- **TASK TO CARRY OUT**: Reproduce the items starting at the line containing "You are a computer-use agent." and ending at the line containing "pyautogui.click(x=398, y=278)", both included. Leave the pictures out.

- **DATA IN THIS EXERCISE**:
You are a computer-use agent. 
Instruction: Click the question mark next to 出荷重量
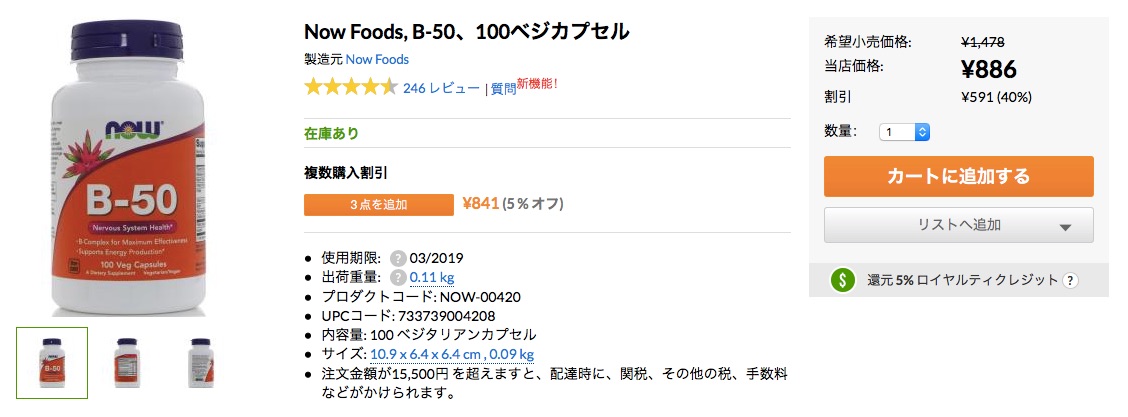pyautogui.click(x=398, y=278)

...

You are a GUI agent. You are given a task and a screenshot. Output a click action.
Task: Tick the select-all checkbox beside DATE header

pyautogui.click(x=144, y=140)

==

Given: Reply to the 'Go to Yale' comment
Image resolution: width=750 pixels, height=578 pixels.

- **RESULT**:
You are a computer-use agent. 
Instruction: Click the question mark next to 出荷重量
pyautogui.click(x=398, y=278)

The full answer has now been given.